Cuando la cena terminó, una veintena de criados irrumpió en el piso de baile cargando cada uno cuatro candelabros de pedestales, los cuales fueron distribuyendo tan anchamente como era la galería, detrás de ellos entraron dos criadas con sendos costales de castañas que fueron arrojando al suelo sin dejar un extremo mayor a un palmo del piso de baile yermo de alguna castaña.

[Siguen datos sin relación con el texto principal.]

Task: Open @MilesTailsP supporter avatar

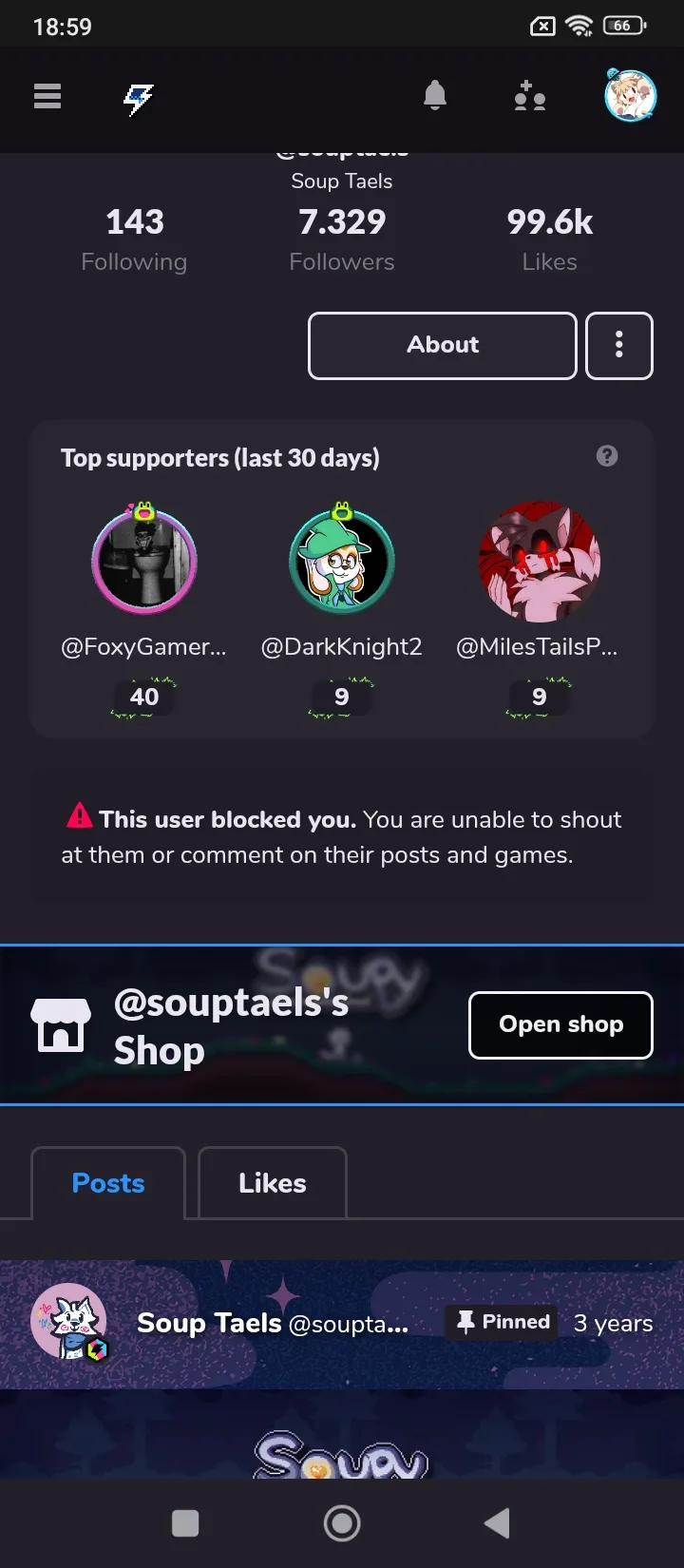Action: tap(540, 561)
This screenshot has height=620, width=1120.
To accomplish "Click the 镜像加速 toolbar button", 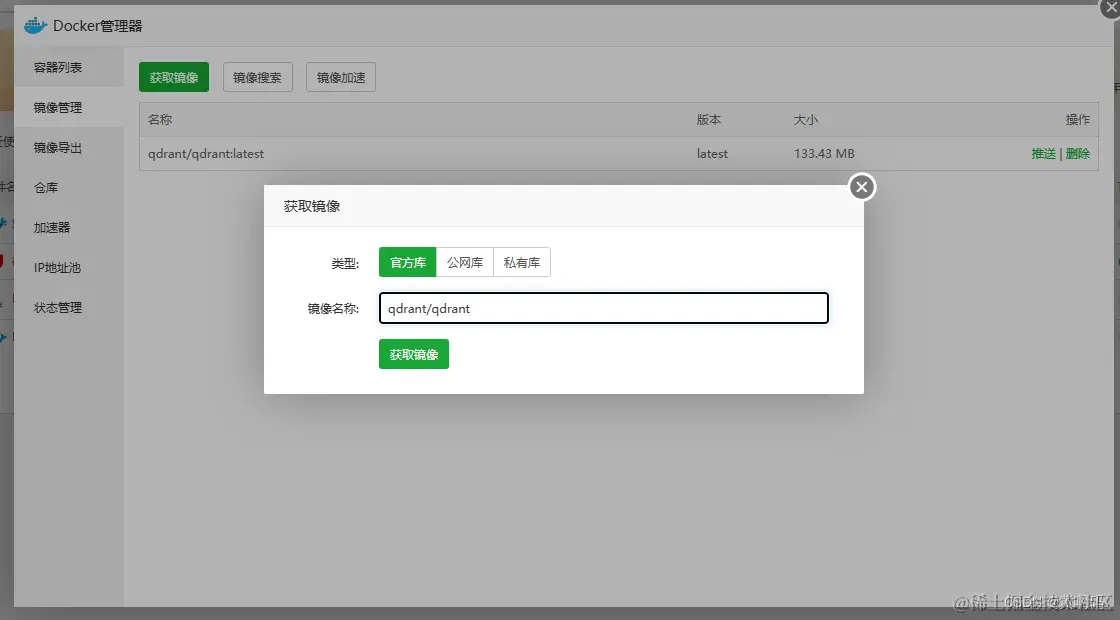I will click(340, 76).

Los criados salieron y otras meretrices entraron completamente desnudas, afeitadas de sus partes pudendas y comenzaron a gatear mimosas a lo largo de la pista, se agachaban sugerentemente a recoger las castañas con sus bocas y las llevaban a los extremos de la pista, supongo que se trataba de alguna suerte de juego, cada vez se daban mayor prisa, algunas de ellas introducían castañas en su sexos y en su rectos además de las que llevaban en las bocas y regresaban a los linderos de la pista donde depositaban todas las castañas recogidas, siempre exponiendo sus partes nobles en dirección a la mirada del Papa que las contemplaba borracho de lujuria, masturbándose y sonriendo de un modo muy perverso. Todo ello acompasado por una suave música de cuarteto.
Luego siguieron las orgías, donde se dio gusto a cualquier tipo de perversión, el Papa ofreció dobletes de seda, zapatos de la más fina hechura, sombreros de carísimas plumas, y un sinfín de ropajes de maravillosa bizarría para todo aquel hombre que fornicara al mayor número de prostitutas.
Los criados, por orden del Papa, llevaban la cuenta con sus rosarios de cuantas eyaculaciones expelía cada uno de los invitados a fin de regocijar, según lo dijo, con joyas preciosísimas y los ropajes más lujosos a los tres machos que mayor número de poluciones hubieran expelido.
Alphonse fue por mí antes de amanecer, pero no regresé con él. Acúsome padre de atesorar aquella noche como la más liviana de mi vida y aquel pecado como el más plúmbeo que haya cometido jamás.